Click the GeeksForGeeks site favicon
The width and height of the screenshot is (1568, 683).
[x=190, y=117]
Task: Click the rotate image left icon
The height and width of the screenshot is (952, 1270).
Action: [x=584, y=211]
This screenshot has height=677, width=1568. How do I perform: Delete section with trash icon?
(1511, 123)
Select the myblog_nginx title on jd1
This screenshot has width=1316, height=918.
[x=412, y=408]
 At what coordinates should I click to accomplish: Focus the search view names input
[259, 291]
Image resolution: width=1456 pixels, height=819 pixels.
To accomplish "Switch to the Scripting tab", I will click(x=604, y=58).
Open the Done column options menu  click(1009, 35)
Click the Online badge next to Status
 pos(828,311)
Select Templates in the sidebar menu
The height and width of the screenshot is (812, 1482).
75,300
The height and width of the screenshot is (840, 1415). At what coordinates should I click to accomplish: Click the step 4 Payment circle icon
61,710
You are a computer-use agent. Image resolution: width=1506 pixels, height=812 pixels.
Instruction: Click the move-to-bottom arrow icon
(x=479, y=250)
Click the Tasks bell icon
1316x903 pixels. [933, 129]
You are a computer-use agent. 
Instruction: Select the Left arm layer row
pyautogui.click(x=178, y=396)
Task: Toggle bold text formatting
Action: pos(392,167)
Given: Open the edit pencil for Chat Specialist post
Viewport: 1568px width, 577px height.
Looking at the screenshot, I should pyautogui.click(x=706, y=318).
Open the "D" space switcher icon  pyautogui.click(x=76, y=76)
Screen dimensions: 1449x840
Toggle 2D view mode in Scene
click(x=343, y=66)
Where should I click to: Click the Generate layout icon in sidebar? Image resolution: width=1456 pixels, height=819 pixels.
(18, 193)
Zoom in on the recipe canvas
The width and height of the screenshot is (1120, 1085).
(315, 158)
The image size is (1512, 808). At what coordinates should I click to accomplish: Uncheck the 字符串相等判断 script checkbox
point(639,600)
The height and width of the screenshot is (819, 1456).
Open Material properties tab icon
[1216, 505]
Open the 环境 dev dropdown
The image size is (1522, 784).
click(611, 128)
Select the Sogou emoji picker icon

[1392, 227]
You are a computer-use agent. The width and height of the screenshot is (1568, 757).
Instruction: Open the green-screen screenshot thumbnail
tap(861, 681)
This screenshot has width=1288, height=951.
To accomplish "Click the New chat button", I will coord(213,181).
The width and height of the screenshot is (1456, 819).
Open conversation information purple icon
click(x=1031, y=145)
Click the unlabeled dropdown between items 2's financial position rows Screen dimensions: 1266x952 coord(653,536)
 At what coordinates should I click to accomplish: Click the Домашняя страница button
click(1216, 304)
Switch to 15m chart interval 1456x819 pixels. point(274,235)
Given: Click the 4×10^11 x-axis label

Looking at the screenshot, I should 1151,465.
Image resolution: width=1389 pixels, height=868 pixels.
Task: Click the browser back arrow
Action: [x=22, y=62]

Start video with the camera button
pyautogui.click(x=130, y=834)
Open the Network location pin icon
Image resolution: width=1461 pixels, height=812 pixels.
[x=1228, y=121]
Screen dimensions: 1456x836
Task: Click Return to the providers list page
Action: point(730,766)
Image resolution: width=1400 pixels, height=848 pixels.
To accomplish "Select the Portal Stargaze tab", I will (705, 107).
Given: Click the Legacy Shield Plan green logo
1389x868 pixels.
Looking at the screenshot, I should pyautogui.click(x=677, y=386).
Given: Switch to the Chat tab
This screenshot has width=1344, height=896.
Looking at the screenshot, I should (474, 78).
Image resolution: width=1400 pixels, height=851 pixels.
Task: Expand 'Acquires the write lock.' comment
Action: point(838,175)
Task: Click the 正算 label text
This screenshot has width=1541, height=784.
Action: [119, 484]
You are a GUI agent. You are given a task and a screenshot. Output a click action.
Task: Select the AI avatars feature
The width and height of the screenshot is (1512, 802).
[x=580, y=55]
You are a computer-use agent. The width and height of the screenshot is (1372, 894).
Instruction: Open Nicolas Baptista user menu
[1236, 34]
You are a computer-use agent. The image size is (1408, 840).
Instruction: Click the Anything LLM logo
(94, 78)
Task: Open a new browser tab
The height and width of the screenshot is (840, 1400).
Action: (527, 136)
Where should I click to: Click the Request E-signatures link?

— Work order —
What is asked for is an exact copy of the lines above from the one containing "Open the 环境 dev dropdown" through the one containing "Open the Network location pin icon", and only those.

— Reply to the exercise —
Open the 环境 dev dropdown
The image size is (1522, 784).
click(611, 128)
Select the Sogou emoji picker icon

[1392, 227]
You are a computer-use agent. The width and height of the screenshot is (1568, 757).
Instruction: Open the green-screen screenshot thumbnail
tap(861, 681)
This screenshot has width=1288, height=951.
To accomplish "Click the New chat button", I will coord(213,181).
The width and height of the screenshot is (1456, 819).
Open conversation information purple icon
click(x=1031, y=145)
Click the unlabeled dropdown between items 2's financial position rows Screen dimensions: 1266x952 coord(653,536)
 At what coordinates should I click to accomplish: Click the Домашняя страница button
click(1216, 304)
Switch to 15m chart interval 1456x819 pixels. point(274,235)
Given: Click the 4×10^11 x-axis label

Looking at the screenshot, I should 1151,465.
Image resolution: width=1389 pixels, height=868 pixels.
Task: Click the browser back arrow
Action: [x=22, y=62]

Start video with the camera button
pyautogui.click(x=130, y=834)
Open the Network location pin icon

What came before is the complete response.